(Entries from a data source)
[start]

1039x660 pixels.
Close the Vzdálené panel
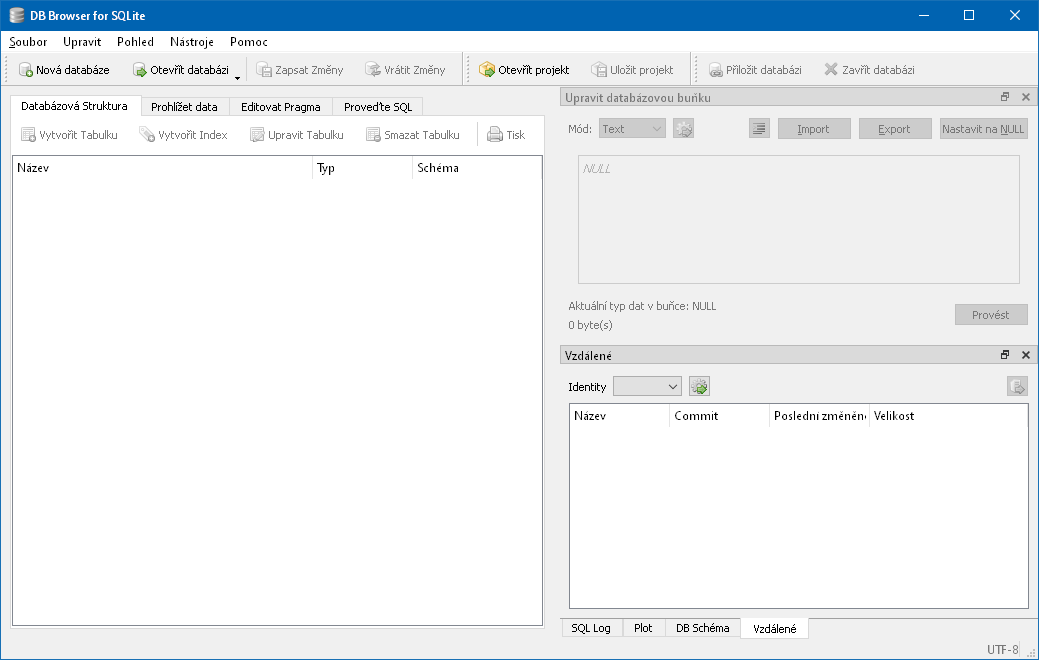point(1025,355)
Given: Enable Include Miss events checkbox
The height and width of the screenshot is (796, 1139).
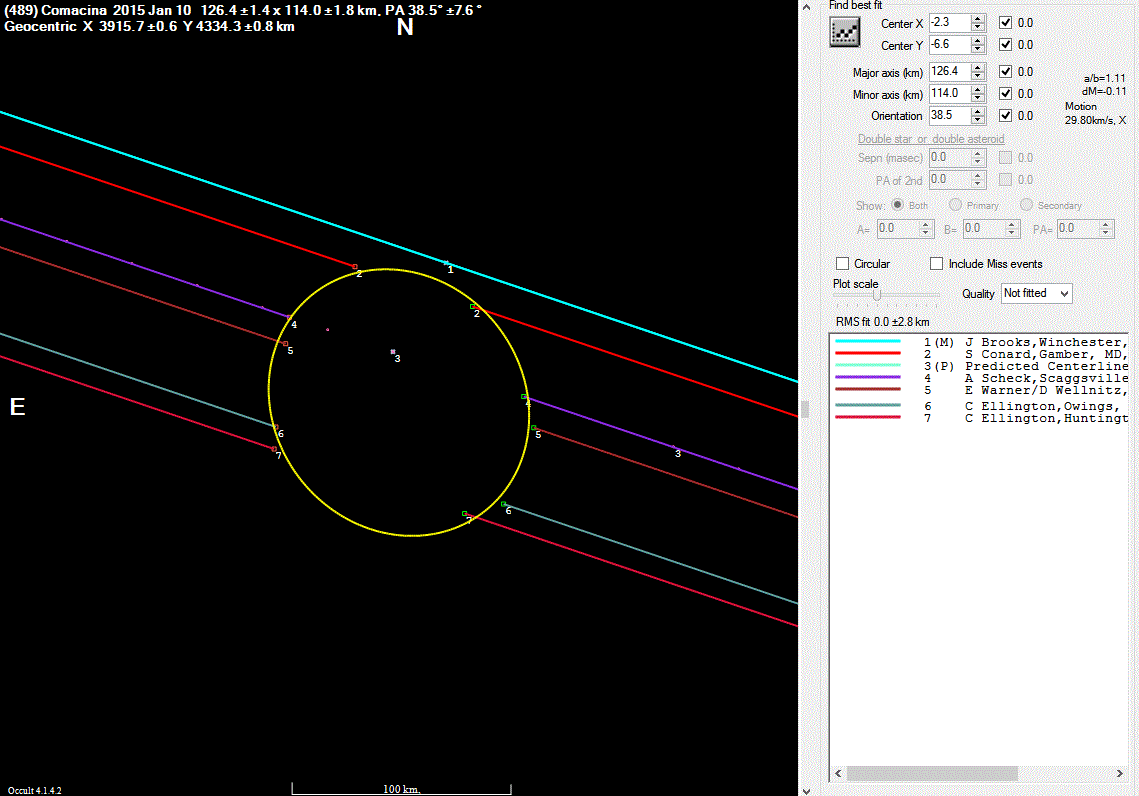Looking at the screenshot, I should (x=937, y=264).
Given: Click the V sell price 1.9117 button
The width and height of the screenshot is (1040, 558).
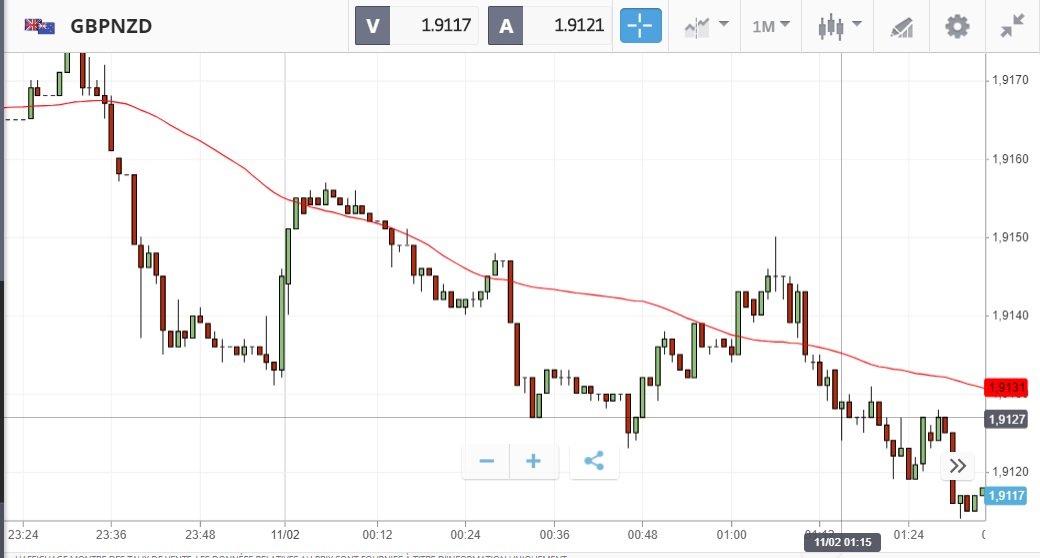Looking at the screenshot, I should click(417, 26).
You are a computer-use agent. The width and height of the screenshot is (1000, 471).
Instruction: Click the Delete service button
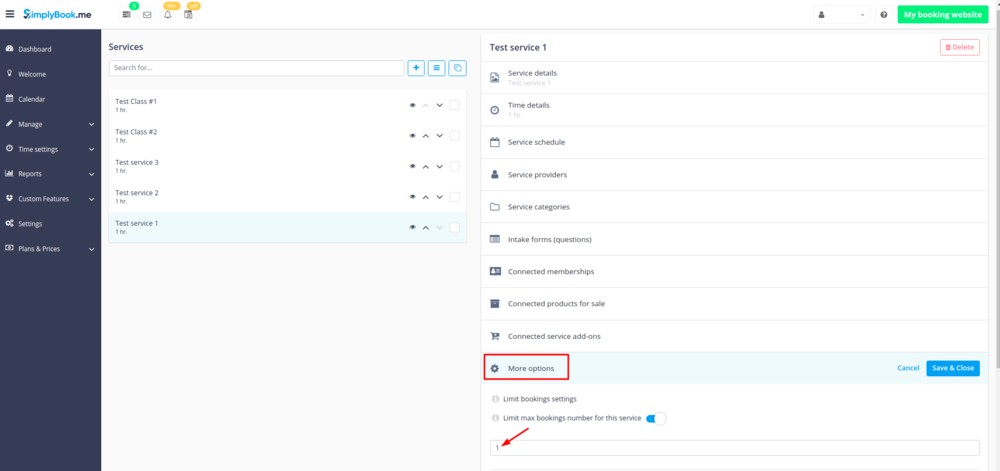pyautogui.click(x=959, y=47)
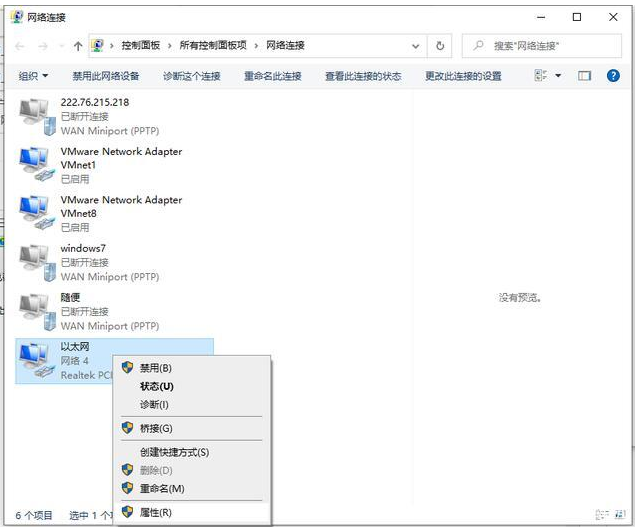
Task: Toggle the preview pane icon
Action: 585,76
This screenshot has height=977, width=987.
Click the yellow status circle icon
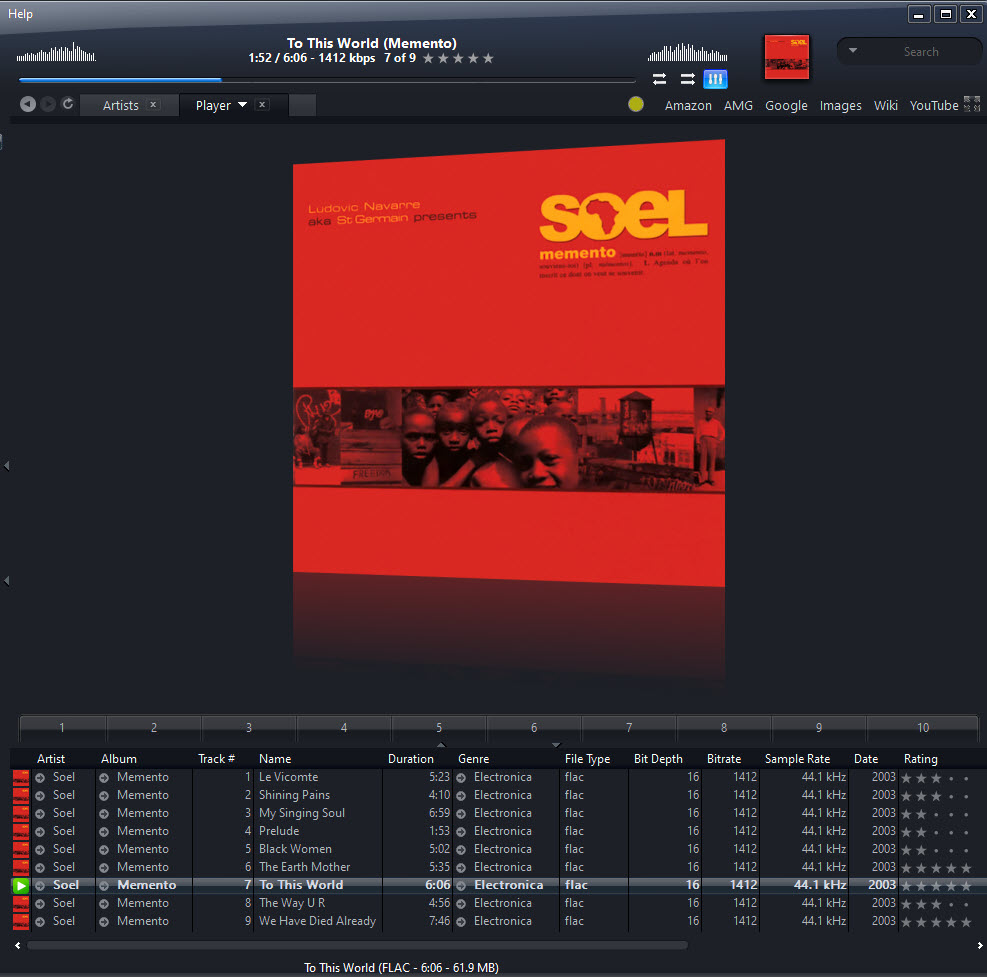[636, 104]
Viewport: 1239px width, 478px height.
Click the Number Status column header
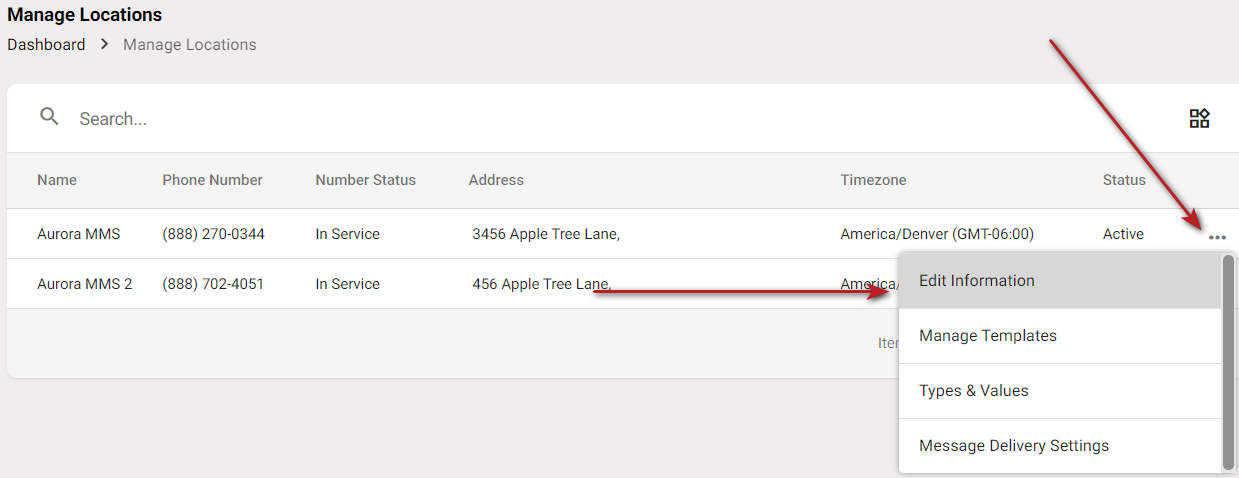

[end]

Requirements:
Format all the entries above as a Markdown table with the columns Row and Line, giving each nonblank line its own numbered row. Leave the pictures out of the table.

Reply to the task:
| Row | Line |
|---|---|
| 1 | 1039x660 pixels. |
| 2 | Close the Vzdálené panel |
| 3 | point(1025,355) |
| 4 | Given: Enable Include Miss events checkbox |
| 5 | The height and width of the screenshot is (796, 1139). |
| 6 | Looking at the screenshot, I should (x=937, y=264). |
| 7 | Given: Click the V sell price 1.9117 button |
| 8 | The width and height of the screenshot is (1040, 558). |
| 9 | Looking at the screenshot, I should click(417, 26). |
| 10 | You are a computer-use agent. The width and height of the screenshot is (1000, 471). |
| 11 | Instruction: Click the Delete service button |
| 12 | pyautogui.click(x=959, y=47) |
| 13 | Task: Toggle the preview pane icon |
| 14 | Action: 585,76 |
| 15 | This screenshot has height=977, width=987. |
| 16 | Click the yellow status circle icon |
| 17 | [636, 104] |
| 18 | Viewport: 1239px width, 478px height. |
| 19 | Click the Number Status column header |